TASK BRIEF: Start at the line that contains "Instruction: Collapse the 模型历史记录 tree node" in the listing below and extract every line through the last, exactly; leave pictures out.

WORKING DATA:
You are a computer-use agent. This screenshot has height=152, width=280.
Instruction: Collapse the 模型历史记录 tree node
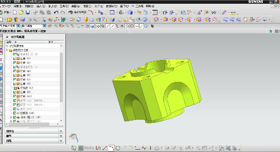(7, 50)
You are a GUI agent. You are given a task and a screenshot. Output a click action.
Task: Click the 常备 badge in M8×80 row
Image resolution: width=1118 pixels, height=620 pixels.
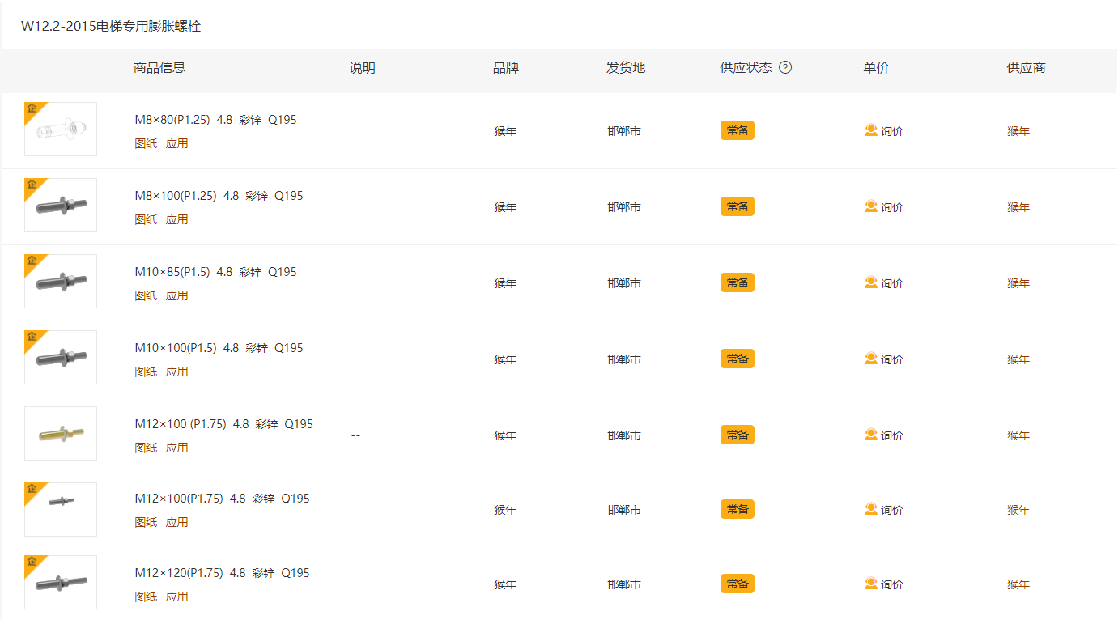click(x=737, y=130)
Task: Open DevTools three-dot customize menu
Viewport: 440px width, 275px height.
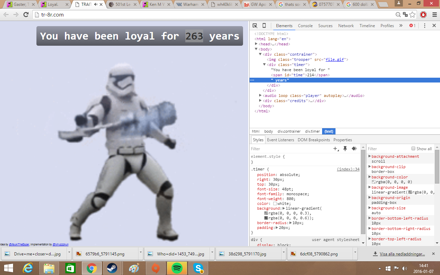Action: [425, 26]
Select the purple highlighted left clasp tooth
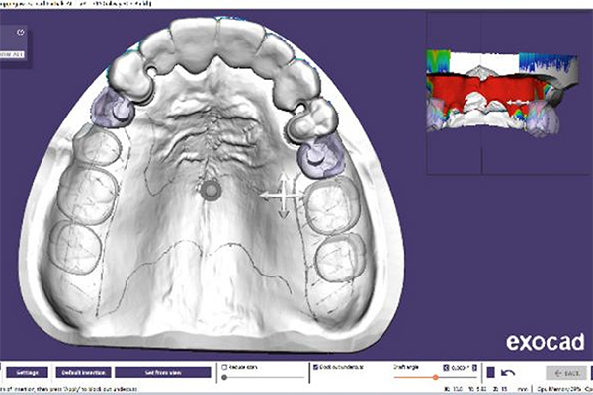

EXERCISE RESPONSE:
Instruction: Collapse the 模型历史记录 tree node
(7, 50)
You are a GUI agent. You are given a task and a screenshot. Output a click action.
Task: Click the 常备 badge in M8×80 row
Image resolution: width=1118 pixels, height=620 pixels.
click(x=737, y=130)
Task: Open DevTools three-dot customize menu
Viewport: 440px width, 275px height.
Action: [425, 26]
Select the purple highlighted left clasp tooth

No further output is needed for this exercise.